Essa consciência nos ajudará a apresentamos nossas propostas e mostrar de que lado lutamos e resistimos contra todos os que estão no poder do Estado e do Capital, usando seu aparato policial contra nós da base da pirâmide. Não esquecemos que foi no governo do PT que vimos um aparelho repressivo contra movimentos sociais e a ocupação das favelas serem levadas adiante como nunca. Tudo isso feito de forma a dar legitimidade para tais ações e instituições militarizadas que agora Bolsonaro – assim como Temer – herdou para usar contra movimentos sociais e toda a população.
Sendo assim, fazemos coro junto aos que entendem o cenário dos conflitos sociais em escala global não como apenas no embate binário entre direita/esquerda, conservadores/progressistas, bolsonarista/petistas. Existem ao menos três lados nos conflitos globais se delineando hoje, dentre os quais podemos nos situar de acordo com a perspectiva de ação e proposta para futuro:
- Neoliberais de todos os tipos, de Hillary Clinton nos EUA a partidos supostamente esquerdistas como o SYRIZA na Grécia, Podemos na Espanha e o Partido dos Trabalhadores no Brasil. Embora discordem dos detalhes, todos compartilham um objetivo comum de usar a governança estatal global em rede para estabilizar o mundo em prol do Capitalismo.

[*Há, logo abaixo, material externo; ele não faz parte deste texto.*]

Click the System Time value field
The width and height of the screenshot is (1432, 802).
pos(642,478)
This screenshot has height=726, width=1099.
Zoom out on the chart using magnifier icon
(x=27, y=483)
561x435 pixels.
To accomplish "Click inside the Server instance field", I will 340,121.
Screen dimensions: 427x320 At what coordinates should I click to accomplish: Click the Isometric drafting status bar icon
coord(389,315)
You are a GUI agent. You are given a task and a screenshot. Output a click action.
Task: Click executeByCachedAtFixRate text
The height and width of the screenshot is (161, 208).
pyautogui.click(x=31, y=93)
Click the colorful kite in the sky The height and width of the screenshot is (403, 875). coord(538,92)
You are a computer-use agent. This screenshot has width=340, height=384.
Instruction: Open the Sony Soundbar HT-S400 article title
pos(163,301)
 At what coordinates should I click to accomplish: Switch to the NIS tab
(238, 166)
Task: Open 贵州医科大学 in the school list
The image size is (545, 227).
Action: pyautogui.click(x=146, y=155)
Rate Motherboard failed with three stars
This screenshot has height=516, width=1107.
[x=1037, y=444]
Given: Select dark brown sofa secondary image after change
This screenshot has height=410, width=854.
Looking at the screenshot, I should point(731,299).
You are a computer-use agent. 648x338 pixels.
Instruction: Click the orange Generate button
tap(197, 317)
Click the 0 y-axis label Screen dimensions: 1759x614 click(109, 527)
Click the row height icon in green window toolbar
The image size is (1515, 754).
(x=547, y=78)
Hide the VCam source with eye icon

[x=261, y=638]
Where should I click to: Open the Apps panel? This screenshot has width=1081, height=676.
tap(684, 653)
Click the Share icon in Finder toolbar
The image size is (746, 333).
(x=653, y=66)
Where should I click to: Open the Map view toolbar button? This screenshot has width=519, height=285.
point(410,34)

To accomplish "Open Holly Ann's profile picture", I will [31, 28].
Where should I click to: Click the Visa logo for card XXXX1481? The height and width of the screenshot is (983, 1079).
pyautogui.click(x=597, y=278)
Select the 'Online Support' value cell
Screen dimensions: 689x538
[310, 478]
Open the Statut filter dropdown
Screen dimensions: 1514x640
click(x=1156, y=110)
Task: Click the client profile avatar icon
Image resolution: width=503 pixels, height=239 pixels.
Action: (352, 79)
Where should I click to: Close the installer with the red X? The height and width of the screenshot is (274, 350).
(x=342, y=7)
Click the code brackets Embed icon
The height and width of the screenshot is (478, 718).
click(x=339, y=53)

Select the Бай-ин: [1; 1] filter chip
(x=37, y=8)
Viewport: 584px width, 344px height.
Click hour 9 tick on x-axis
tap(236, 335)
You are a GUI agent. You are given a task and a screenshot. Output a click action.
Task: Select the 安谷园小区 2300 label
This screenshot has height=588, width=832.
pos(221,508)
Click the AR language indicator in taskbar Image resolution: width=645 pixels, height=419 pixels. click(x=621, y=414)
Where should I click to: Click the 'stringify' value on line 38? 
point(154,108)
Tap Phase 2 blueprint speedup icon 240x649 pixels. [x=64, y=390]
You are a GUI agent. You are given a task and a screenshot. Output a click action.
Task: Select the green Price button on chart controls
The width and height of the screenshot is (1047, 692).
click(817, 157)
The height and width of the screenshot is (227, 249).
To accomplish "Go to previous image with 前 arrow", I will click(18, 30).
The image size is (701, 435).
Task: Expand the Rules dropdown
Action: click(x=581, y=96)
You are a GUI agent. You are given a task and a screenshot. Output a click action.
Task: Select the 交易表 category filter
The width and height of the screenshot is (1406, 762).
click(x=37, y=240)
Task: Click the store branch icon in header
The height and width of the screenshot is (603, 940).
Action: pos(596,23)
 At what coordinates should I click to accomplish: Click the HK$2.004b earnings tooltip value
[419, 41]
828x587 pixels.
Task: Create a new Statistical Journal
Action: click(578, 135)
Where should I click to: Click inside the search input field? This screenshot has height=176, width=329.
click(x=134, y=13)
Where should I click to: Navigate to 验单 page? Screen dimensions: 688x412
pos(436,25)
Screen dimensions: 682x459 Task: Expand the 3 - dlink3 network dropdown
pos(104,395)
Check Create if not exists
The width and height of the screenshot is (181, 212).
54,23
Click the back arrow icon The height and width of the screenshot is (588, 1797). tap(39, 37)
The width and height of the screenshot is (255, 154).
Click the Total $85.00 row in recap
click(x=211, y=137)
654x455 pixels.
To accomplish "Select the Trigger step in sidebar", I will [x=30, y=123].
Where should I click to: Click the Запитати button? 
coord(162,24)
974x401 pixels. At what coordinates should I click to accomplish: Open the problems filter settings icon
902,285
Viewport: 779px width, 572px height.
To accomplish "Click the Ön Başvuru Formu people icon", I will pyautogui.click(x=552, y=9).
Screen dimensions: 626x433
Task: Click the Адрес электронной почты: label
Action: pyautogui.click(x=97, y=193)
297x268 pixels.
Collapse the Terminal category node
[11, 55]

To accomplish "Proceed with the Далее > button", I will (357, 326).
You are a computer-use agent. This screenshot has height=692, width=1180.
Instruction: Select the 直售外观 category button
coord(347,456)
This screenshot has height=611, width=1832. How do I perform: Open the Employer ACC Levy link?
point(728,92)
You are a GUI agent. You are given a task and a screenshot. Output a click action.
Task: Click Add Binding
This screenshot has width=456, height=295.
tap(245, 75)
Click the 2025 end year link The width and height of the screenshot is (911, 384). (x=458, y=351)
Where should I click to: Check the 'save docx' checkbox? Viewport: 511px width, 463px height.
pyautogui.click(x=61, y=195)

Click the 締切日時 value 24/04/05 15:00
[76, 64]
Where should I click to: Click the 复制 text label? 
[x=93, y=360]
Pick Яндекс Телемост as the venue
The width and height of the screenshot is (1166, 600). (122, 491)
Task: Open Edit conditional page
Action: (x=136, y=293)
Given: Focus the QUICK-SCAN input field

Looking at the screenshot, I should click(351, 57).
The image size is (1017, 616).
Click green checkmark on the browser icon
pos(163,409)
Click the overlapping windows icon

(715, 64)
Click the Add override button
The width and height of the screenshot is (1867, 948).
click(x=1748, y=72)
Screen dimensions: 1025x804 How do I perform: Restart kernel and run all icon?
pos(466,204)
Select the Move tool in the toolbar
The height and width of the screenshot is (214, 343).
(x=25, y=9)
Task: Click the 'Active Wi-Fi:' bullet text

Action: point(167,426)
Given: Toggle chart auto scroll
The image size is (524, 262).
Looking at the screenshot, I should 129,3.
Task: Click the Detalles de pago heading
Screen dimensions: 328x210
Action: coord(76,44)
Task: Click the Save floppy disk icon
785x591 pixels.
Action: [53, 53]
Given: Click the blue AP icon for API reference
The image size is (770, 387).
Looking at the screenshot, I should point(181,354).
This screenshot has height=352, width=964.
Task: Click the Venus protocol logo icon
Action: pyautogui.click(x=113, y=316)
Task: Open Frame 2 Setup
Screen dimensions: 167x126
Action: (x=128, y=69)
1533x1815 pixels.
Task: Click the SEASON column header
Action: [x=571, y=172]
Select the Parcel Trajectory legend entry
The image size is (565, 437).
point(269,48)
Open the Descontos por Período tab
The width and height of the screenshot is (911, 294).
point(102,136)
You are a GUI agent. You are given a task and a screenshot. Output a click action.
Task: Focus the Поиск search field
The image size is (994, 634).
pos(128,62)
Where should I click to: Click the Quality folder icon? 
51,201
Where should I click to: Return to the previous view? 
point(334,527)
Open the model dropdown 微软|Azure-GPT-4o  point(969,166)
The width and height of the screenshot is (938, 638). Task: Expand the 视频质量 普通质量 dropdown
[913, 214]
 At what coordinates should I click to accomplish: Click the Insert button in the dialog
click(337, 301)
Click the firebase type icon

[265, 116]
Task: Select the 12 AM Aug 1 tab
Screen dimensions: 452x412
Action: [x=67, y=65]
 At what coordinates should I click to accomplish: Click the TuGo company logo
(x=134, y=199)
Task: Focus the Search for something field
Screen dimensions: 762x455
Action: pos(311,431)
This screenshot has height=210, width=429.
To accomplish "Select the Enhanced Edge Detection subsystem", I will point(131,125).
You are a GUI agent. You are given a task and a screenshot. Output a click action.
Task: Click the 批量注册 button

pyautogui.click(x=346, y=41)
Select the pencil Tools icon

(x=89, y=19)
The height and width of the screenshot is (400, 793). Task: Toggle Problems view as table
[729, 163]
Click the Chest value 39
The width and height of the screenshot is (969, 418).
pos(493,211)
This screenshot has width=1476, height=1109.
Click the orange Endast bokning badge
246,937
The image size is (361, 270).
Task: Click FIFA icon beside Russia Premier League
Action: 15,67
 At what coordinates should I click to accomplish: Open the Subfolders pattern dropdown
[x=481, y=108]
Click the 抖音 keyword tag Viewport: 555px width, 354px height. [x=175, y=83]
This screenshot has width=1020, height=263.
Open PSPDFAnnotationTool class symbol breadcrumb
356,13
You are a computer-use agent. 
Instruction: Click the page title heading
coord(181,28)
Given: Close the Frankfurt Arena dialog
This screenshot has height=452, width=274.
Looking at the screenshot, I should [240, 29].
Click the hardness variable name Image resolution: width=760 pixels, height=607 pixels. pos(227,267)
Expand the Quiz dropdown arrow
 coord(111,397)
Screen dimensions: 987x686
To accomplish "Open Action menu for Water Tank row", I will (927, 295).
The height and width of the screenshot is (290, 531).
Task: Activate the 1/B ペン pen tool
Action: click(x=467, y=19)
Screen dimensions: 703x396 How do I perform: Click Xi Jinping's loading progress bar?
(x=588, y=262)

- Nacionalistas como Trump, Erdogan, Bolsonaro, Netanyahu e extremistas como o grupo Estado Islâmico, que deixaram claro que não se incomodam com a construção de estados genocidas e a eliminação de povos – sejam indígenas, negros, LGBTTTQI, imigrantes, mexicanos, curdos ou palestinos. Essa categoria também inclui Assad, Putin e outros demagogos que – como os neoliberais – costumam estar em desacordo uns com os outros, mas todos buscam a mesma visão de um mundo pós-neoliberal de etnoestados concorrentes entre si.
- Movimentos sociais radicais de libertação que buscam promover a autodeterminação pluralista e igualitária, com base na autonomia e na solidariedade. Anarquistas, Zapatistas e a revolução em Rojava são exemplos que se encaixam nessa categoria, mesmo que grande parte também tenha um caráter nacionalista.
Nesse cenário, onde o conflito social não é mais binário, mas se divide em três, movimentos sociais anticapitalistas precisam reunir forças e desenvolver suas próprias narrativas e estratégias para difundir conhecimento, apoio, solidariedade e coordenação. É nessa perspectiva que buscaremos manter e ampliar nosso campo de trabalho no ano e na década que se inicia.